Lessons from the School Food Tour

Lessons From The School Food Tour

Thu 08 Nov 2012

Story by Sara Salo

After months of bicycling and successful outreach to thousands of students, the School Food Tour has concluded its inaugural journey. In early summer I completed my goal of pedaling 5,000 miles around America in support of healthy school meals. It was a fantastic experience that allowed me a glimpse into schools and cafeterias across the country.

16 States, 36 Schools and 6,500 Students

The School Food Tour was dedicated to empowering students, schools and communities to promote healthy eating habits. During each stop along the ride I would talk with students about the importance of wholesome food choices, visit school facilities and meet with nutrition services to discuss school lunch issues. The Tour visited 16 states, 36 schools and directly interacted with over 6,500 students.

The lessons that I learned on the road were countless, but there are few universal take-aways that I would like to share with you. These ideas can apply to your personal life, your student, your school or your community.

• Success starts with YOU

The first step to achieving positive change is action. And luckily, your action does not have to be dramatic. Whether you are interested in improving your eating habits or advocating for healthier meals in a school, remember that reaching small goals will sum up to a major impact.

This concept of incremental changes adding up to substantial improvement was a point that I stressed in every classroom presentation. Each student identified one small goal and then created an action plan to achieve results. This strategy gave everyone a tangible task to pursue once the Tour moved on to its next destination. Long days of riding required this same approach, and even on days when my legs rebelled against the 100+ lbs of gear, I undertook the challenge one mile at a time.

Bottom line: take action, start small, plan big.

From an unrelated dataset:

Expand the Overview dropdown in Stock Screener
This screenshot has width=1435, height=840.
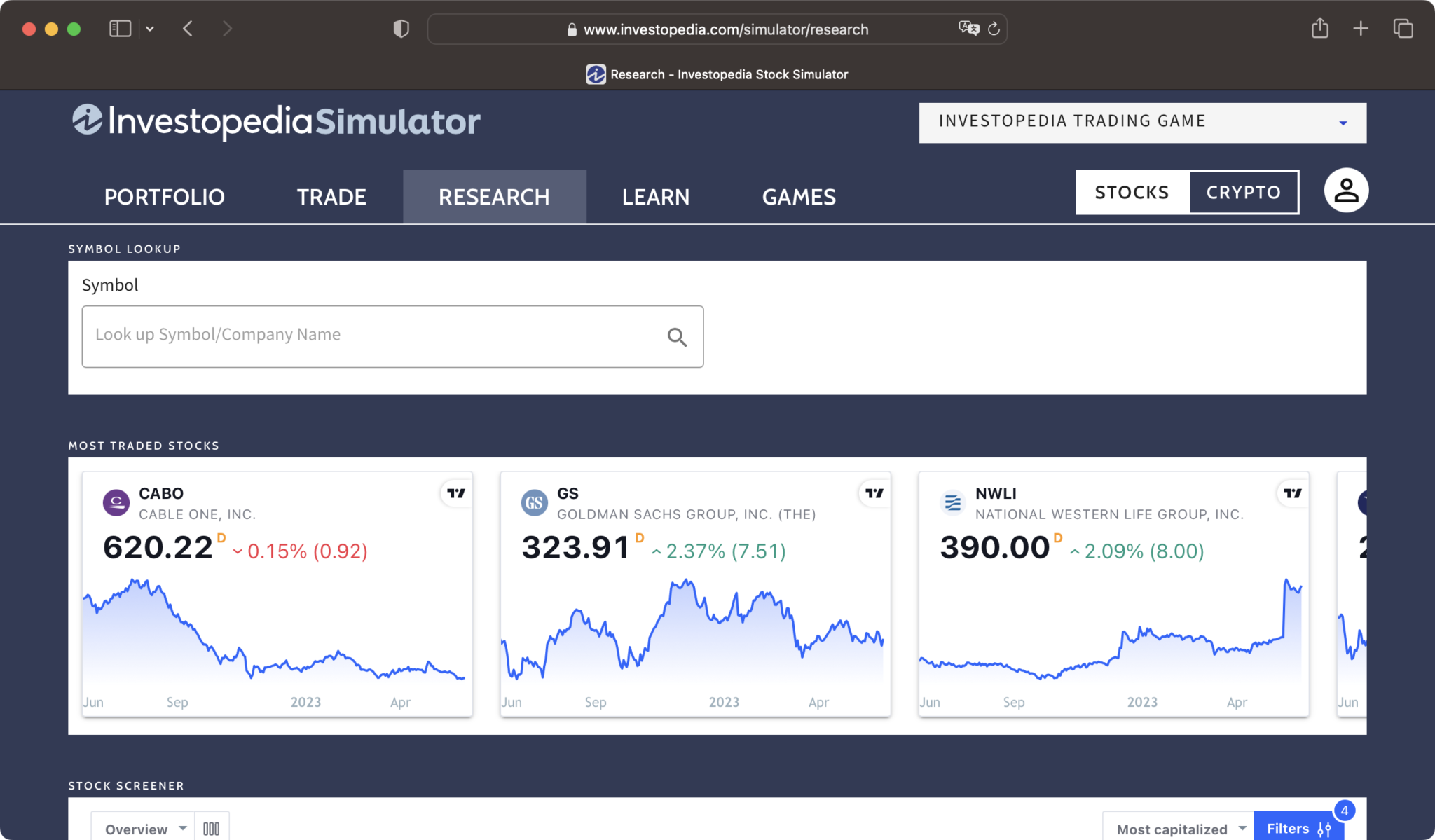pos(142,827)
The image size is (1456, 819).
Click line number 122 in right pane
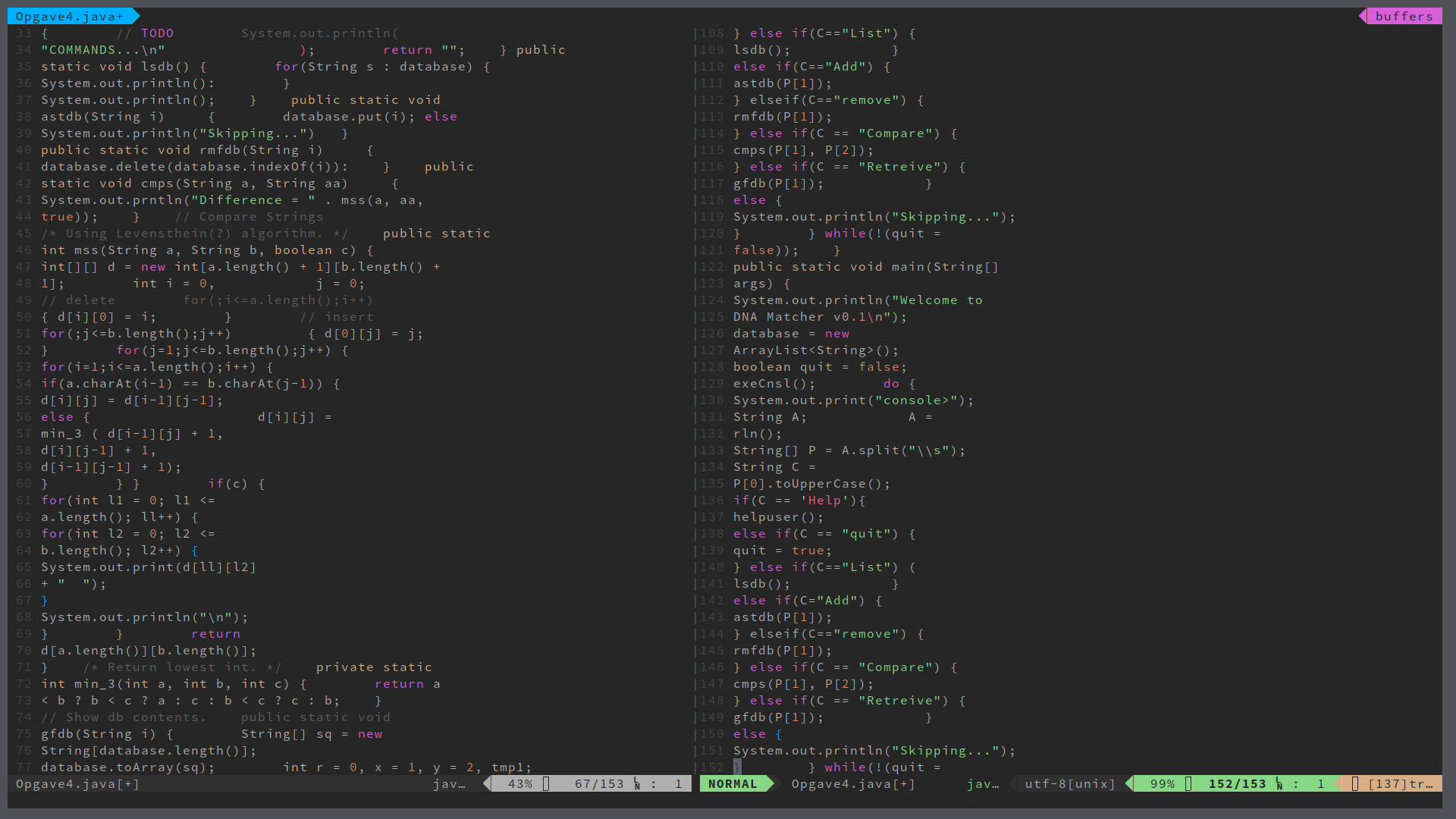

• There are common barriers to improving school food

Again and again, food service staff reiterated the barriers they face to improving school food: Lack of proper equipment, the need for more trained staff, the desire for new recipes and a tight budget. The school food staff that I met around the country voiced an almost universal desire for increased opportunities to collaborate with their colleagues. They also asked for more support from regulatory agencies in light of the new nutrition guidelines.

A powerful source for this support is one’s own community – Let’s Move Chefs to Schools, Food Corps, community gardens and similar organizations are great places to start. Locations where I observed a focus on outreach and networking were ahead of the trend in building a healthy school food system.

• Start pedaling

There is a vast need for more programs such as the School Food Tour. A fresh face and a unique approach made this project very effective at reframing the conversation about student health in both communities and schools. SFT class visits motivated students to change their attitudes and behaviors through education and engaging activities.

Many inquiries have come in from folks wondering if they can be a part of the SFT. These people are eager to start spreading the pedal-powered food revolution message. Their enthusiasm has made me confident that there will be a second iteration of the Tour that encompasses more riders, locations and schools. If you have a unique idea for outreach – go for it!

• There is power in inspiration

One question I often receive is “How do you know if your program is effective?” In answer, I usually reference one of the many thank-you cards that the SFT has received. “I told my parents about what you are doing. They have already changed our meals and the way they prepare it.”

These notes of gratitude and stories of change confirm the importance of programs such as the School Food Tour. One girl riding 5,000 miles won’t change the world. But thousands of individuals working towards goals that are relevant to their communities’ needs WILL make a positive impact. Choose a project that inspires, good luck and pedal on!

About the author: Sara Salo is the creator of The School Food Tour and an ardent healthy kids advocate based in Houghton, Michigan. During her 6,000-mile bicycle tour across America she is engaging a diverse group of communities and students in conversations about healthy eating and encouraging advocacy for change.